A long road From China to Fumba

It takes a village to raise a kid, the saying goes. But it takes women like Doris Ishenda to manage a village.

You may call her job a rather ungrateful one. 10pm, power blackout? Of course, Doris Ishenda will get up, send a notification to the town’s chat group while engineers and workers frantically start searching for the root of the problem. Electricity cables and water pipes in coral territory are not the easiest circumstance for debugging. 

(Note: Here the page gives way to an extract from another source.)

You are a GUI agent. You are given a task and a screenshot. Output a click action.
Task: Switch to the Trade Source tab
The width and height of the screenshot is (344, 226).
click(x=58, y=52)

When Doris finally sends a cheery all-clear (“Hello everyone, the power is back”) to the chat, the night may be over. Within a team of equally dedicated colleagues, the 34-year-old town operations supervisor in Fumba Town took her seat behind a humble desk in the town office two years ago – and has never looked back since. She recalls she was “interviewed and hired” the same day, qualified with a bachelor’s in PR and a master’s in business administration, What is special about Fumba?

 “Talents are spotted here. Potential of people is encouraged sometimes even before people themselves have discovered it”, Ishende says. Born in Dar es Salaam, she nurtured her own talents on a long worldwide journey with her family – as a toddler in Bhutan and as a school kid in Swaziland. Studying in China (”I wanted to pick up some Mandarin”) she recalls “amazing work ethics. That’s where I developed my thick skin”, she adds with a smile. 

Back in her home country, working with residents from many different countries, she has come full circle, she feels: “I get to be myself here.” She loves creating events for the youth. When Doris is around, herself mum of a six-year-old, there’s no boredom, kids say. Such compliments make up for attending to water outages – even at night.